> [WRITTEN TASK]: Reproduce each line of the material below without any changes.

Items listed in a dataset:
****************

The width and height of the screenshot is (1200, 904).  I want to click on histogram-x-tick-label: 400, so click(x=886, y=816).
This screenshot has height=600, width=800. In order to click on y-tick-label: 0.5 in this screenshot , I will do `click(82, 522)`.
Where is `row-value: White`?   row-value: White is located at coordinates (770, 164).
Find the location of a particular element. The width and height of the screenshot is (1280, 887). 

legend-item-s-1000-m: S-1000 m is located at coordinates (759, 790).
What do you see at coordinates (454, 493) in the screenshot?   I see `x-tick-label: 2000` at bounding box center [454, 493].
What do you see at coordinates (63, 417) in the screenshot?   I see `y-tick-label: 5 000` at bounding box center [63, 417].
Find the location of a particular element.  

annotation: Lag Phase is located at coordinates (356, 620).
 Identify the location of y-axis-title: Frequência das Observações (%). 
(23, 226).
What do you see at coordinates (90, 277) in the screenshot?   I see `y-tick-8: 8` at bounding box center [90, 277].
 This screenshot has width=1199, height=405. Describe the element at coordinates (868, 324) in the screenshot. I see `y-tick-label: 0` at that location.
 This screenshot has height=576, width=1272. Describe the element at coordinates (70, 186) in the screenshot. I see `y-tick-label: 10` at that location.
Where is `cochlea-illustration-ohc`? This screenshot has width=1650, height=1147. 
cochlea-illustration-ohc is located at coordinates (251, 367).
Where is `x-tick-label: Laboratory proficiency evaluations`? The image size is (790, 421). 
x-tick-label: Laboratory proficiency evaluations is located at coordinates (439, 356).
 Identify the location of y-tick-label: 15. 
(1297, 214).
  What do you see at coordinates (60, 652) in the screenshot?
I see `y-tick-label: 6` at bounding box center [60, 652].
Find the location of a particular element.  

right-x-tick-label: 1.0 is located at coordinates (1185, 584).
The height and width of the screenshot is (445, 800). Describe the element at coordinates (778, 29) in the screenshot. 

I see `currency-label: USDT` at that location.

****************

> [SOLVED PROBLEM]:
The width and height of the screenshot is (1200, 904).  I want to click on histogram-x-tick-label: 400, so click(x=886, y=816).
This screenshot has height=600, width=800. In order to click on y-tick-label: 0.5 in this screenshot , I will do `click(82, 522)`.
Where is `row-value: White`?   row-value: White is located at coordinates (770, 164).
Find the location of a particular element. The width and height of the screenshot is (1280, 887). 

legend-item-s-1000-m: S-1000 m is located at coordinates (759, 790).
What do you see at coordinates (454, 493) in the screenshot?   I see `x-tick-label: 2000` at bounding box center [454, 493].
What do you see at coordinates (63, 417) in the screenshot?   I see `y-tick-label: 5 000` at bounding box center [63, 417].
Find the location of a particular element.  

annotation: Lag Phase is located at coordinates (356, 620).
 Identify the location of y-axis-title: Frequência das Observações (%). 
(23, 226).
What do you see at coordinates (90, 277) in the screenshot?   I see `y-tick-8: 8` at bounding box center [90, 277].
 This screenshot has width=1199, height=405. Describe the element at coordinates (868, 324) in the screenshot. I see `y-tick-label: 0` at that location.
 This screenshot has height=576, width=1272. Describe the element at coordinates (70, 186) in the screenshot. I see `y-tick-label: 10` at that location.
Where is `cochlea-illustration-ohc`? This screenshot has width=1650, height=1147. 
cochlea-illustration-ohc is located at coordinates (251, 367).
Where is `x-tick-label: Laboratory proficiency evaluations`? The image size is (790, 421). 
x-tick-label: Laboratory proficiency evaluations is located at coordinates (439, 356).
 Identify the location of y-tick-label: 15. 
(1297, 214).
  What do you see at coordinates (60, 652) in the screenshot?
I see `y-tick-label: 6` at bounding box center [60, 652].
Find the location of a particular element.  

right-x-tick-label: 1.0 is located at coordinates (1185, 584).
The height and width of the screenshot is (445, 800). Describe the element at coordinates (778, 29) in the screenshot. 

I see `currency-label: USDT` at that location.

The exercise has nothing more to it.